My next project is six gallons of cider to make apple wine. the recipe I intend to use is one I have used in the past which is simplicity itself.
apple cider from the local orchard. They have to pasturize in Indiana so you could buy at the grocery store which would be cheaper, but I like to support the local orchard and an extra $50 won't break me.
sugar to raise the SQ to 1.095
champagne yeast
time.
The apple wine blends nicely with the elderberry.
Cheers!
One of the issues with making elderberry wine is the green waxy residue. This is released by the fermentation process and there is usually a waxy scummy ring around the fermenter. It is very difficult to get off. Supposedly vegetable oil will help get it out and I will try that and report bck.
That is awesome! I just love harvesting your own home grown produce and then to process it yourself to final consumption. I just bought a house this year and I want to put some fruit along my north fence. Berries are a distinct possibility and one fruit tree is a definite. Any suggestions from anyone on what type of fruit tree? I'm open to suggestions for bushes, vines or trees.

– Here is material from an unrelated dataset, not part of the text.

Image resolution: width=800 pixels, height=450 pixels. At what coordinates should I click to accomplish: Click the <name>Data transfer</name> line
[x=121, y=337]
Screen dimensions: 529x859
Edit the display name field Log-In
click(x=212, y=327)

I saw a typo in my first post that is pretty important. The cider bought at the orchard only cost fifty CENTS more than at the grocery, not fifty dollars.

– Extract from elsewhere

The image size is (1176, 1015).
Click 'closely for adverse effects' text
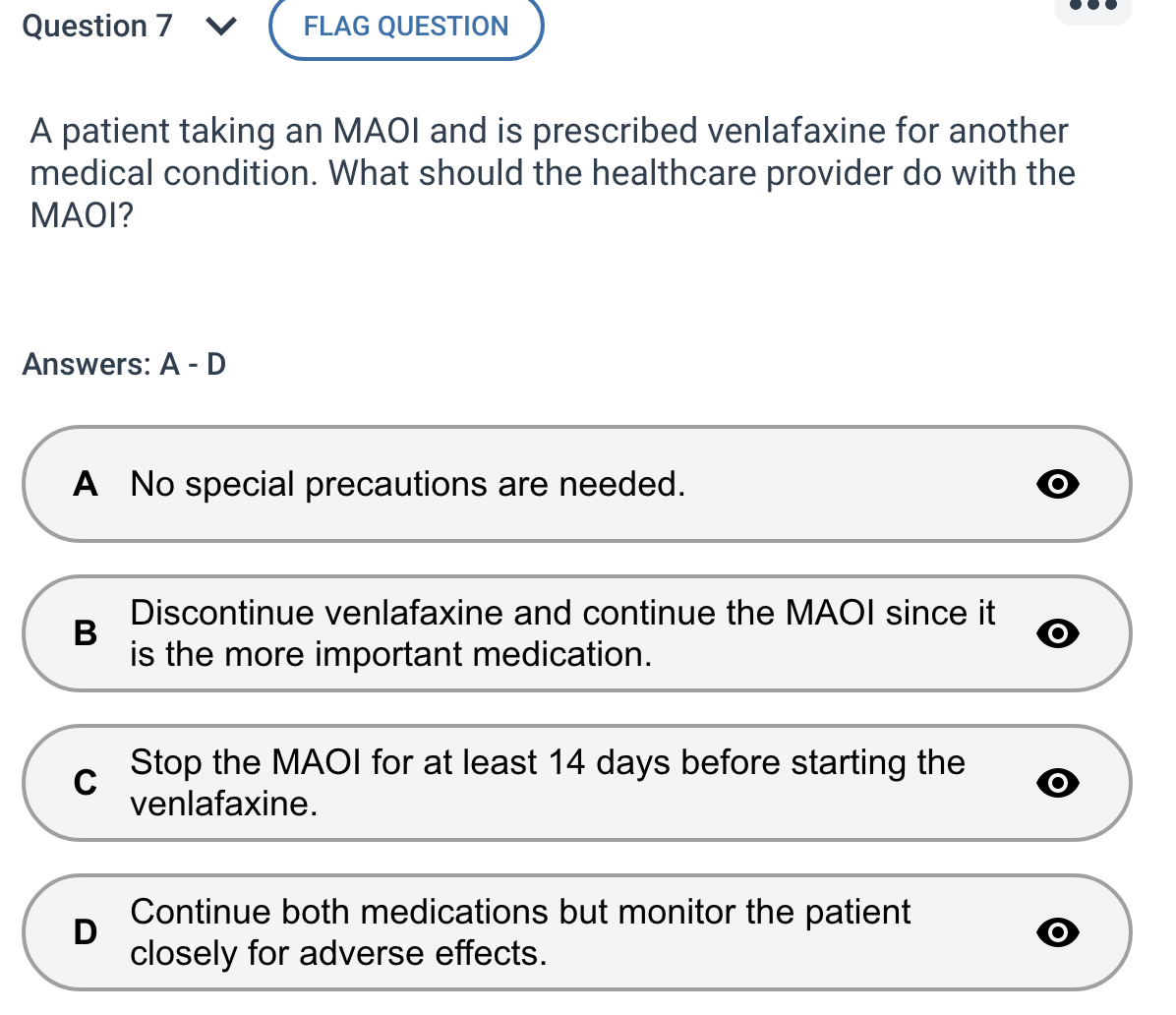(338, 954)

I recommend a fruit that is close to what grows naturally in your area. Where I live there are elderberries growing wild along the highways and railroad right-of-ways. Besides, elderberries are just wierd enough to complement my personality. There are also plums and apples. Last year I made some drinkable plum wine from native plums. It wasn't great, but it kind of grows on you with each sip.

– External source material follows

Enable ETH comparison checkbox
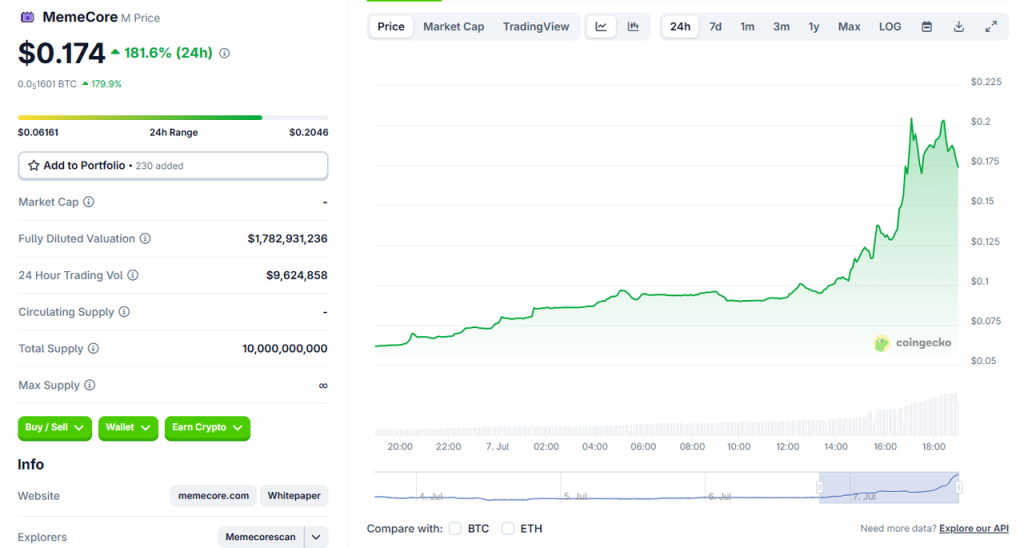 pyautogui.click(x=508, y=528)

In my opinion, nursery stock is worth the money for fruit. What kind sort of depends on how much work you want to do and the climate. In the fingerlakes region of New York where I lived before Indiana, grapes were natural. Apples are always good, but both grapes and apples require diligent pruning and some spraying if you want a decent crop. Even if you are growing fruit naturally or organically you still have to spray some.
Anybody have any idea what dark maple syrup might ferment into?
Anybody have any idea what dark maple syrup might ferment into?
Drunken waffles.
This has been a good year for elderberry. I made 2 gallons and am just starting to drink it. Magic stuff.
I read your post about elderberrys,and have a question.I have made lots of elderberry wine in the past,and have about 30 pounds of them in the freezer.I have never cooked them,but have read that many do.I was wondering if theres a taste difference in the wine,cooked,verses uncooked.I havent started any yet because most of my carboys are full of other stuff.I am in southern indiana,and its been hot and dry.The elderberrys,and grapes are early this year,but I have made quite a hall of them.Most of the berry plants are wild ones,and some are very old,and over 20ft tall.I have been getting berrys off of them for a few years now.
I have a few plants on my property that I planted last fall from rootstock,and one of them is 10 ft tall.
They didnt produce too many berrys this year,but will next year.